Mohit Kumar, CEO e fundador da Ultrahuman, fabricante de anéis inteligentes, tem experiência direta na transferência da produção de um produto tecnológico da Índia para os EUA.
A Ultrahuman começou a produzir seu rastreador de saúde para dedo no Texas em novembro, após parceria com a fabricante de eletrônicos SVtronics.
A empresa de anéis inteligentes automatizou mais tarefas para evitar os custos mais altos de mão de obra nos Estados Unidos e contratou trabalhadores treinados em múltiplas etapas do processo – como moldagem e polimento de anéis – em vez de apenas uma dessas etapas, disse ele à CNN.
O tema surgiu em abril, quando o Secretário de Comércio dos EUA, Howard Lutnick, disse à CNBC que Cook afirmou que a Apple precisa de “braços robóticos” para fabricar iPhones nos Estados Unidos na mesma escala e precisão que suas instalações no exterior.
Patrick Moorhead, fundador e CEO da firma de análise Moor Insights & Strategy, acredita que a Apple poderia viabilizar a transferência de parte da produção do iPhone para os EUA em cinco anos.
Mas isso envolveria automatizar alguns processos para compensar a diferença de habilidades na América em comparação com China e Índia, diz ele. Isso também poderia envolver mudanças no design do iPhone para acomodar mais automação, como alterar a forma como certos componentes são colados.
Muitos dos fornecedores da Apple estão baseados na China, então a transição para os EUA, mesmo que apenas para montagem, significaria um maior distanciamento de componentes críticos.
Dan Ives, diretor global de pesquisa em tecnologia da Wedbush Securities, disse à CNN no mês passado por e-mail que cerca de 90% do processo de produção do iPhone ocorre na China, embora ele diga que esse número está mais próximo de 40% agora que a Apple transferiu mais produção para a Índia.
Ele também estimou que fabricar iPhones nos Estados Unidos poderia triplicar o preço do dispositivo.

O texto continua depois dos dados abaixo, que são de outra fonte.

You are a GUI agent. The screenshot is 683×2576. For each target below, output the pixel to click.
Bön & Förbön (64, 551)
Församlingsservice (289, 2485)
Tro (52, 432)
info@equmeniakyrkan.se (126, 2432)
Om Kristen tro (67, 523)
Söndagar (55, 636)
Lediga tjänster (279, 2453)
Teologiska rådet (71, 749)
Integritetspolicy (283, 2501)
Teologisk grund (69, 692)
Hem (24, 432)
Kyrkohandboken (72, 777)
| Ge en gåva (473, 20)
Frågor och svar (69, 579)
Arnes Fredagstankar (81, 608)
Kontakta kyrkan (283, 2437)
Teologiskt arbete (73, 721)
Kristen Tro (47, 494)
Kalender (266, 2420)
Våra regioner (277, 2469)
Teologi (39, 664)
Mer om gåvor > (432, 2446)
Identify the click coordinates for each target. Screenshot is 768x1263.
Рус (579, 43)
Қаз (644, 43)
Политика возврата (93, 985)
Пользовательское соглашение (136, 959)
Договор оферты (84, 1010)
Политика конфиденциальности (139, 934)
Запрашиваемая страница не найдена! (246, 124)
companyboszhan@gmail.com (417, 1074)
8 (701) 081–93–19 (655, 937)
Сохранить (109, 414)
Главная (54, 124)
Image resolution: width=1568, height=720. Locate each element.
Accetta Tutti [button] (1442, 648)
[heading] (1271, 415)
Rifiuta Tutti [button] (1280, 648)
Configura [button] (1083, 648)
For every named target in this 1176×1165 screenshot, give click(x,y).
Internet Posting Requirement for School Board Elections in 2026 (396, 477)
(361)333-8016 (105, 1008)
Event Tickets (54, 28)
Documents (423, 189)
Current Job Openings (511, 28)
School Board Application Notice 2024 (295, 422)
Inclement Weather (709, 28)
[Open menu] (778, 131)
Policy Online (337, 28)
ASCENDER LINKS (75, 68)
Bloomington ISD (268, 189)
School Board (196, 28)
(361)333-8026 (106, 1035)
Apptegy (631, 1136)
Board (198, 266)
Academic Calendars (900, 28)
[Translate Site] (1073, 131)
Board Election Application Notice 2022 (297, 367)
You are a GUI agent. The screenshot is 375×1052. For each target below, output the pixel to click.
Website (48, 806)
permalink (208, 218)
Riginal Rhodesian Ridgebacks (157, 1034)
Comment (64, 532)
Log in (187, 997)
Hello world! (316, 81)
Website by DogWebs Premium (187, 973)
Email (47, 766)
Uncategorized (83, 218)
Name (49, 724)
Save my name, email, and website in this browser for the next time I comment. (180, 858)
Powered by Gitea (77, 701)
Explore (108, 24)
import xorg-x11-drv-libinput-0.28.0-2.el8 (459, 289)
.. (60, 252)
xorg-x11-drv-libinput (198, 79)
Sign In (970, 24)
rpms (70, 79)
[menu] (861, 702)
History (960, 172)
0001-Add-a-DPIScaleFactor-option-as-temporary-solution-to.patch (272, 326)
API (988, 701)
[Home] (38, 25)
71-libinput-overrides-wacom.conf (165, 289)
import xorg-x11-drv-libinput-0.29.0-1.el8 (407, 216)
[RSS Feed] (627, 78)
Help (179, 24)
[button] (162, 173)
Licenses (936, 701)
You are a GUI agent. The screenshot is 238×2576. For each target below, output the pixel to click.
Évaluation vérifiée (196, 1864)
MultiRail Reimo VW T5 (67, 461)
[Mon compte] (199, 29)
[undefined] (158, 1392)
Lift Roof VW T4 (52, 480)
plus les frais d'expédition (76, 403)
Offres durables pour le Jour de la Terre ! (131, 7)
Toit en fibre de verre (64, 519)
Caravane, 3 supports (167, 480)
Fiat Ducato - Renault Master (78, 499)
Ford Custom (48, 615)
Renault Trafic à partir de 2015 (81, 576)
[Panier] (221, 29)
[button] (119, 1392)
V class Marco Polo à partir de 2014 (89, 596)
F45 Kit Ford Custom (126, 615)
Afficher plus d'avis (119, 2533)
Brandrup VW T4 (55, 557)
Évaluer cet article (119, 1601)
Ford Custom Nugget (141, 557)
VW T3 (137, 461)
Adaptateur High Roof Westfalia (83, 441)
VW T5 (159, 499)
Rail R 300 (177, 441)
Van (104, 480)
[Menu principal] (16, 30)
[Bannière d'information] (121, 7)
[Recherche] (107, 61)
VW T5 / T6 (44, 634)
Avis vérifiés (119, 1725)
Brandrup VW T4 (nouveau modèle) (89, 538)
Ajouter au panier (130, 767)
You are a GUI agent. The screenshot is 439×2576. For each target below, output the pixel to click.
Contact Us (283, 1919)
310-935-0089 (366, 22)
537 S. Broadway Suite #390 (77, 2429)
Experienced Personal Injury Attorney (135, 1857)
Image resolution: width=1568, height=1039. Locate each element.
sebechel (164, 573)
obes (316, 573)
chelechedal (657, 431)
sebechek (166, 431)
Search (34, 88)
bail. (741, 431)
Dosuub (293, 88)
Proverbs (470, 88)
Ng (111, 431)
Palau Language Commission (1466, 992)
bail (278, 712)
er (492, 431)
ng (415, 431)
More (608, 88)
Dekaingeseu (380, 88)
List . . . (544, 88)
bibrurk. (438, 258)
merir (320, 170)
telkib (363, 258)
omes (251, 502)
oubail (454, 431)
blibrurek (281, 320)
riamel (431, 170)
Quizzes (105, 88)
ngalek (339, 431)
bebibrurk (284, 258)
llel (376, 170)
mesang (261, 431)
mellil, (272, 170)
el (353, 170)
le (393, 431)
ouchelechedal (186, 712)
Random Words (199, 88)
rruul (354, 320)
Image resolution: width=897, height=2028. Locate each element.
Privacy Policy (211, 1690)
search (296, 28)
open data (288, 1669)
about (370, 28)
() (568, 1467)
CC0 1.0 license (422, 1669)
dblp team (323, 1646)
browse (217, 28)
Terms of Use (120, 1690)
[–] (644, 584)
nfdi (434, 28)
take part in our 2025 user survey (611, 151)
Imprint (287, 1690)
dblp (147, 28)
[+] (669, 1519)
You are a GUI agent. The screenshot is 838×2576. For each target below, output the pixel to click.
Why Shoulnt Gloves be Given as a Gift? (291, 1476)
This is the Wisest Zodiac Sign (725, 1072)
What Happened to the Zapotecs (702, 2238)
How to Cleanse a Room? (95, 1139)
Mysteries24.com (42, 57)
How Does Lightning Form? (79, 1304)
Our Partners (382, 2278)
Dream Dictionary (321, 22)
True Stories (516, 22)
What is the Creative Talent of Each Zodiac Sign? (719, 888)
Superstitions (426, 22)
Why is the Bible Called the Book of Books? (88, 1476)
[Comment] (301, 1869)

A Apple enfrenta uma decisão difícil de qualquer maneira, diz Chatterjee, da Forrester, apesar da reunião de Cook com Trump na semana passada e da doação de US$ 1 milhão que ele fez para a posse de Trump, segundo a Axios.
“Porque nem você pode realisticamente, do ponto de vista econômico, trazer a produção para os EUA, nem é realmente sustentável neste clima dizer “Não, não farei isso””, disse ele. “Então você tem que andar nessa linha tênue, nessa corda bamba, pelo maior tempo possível.”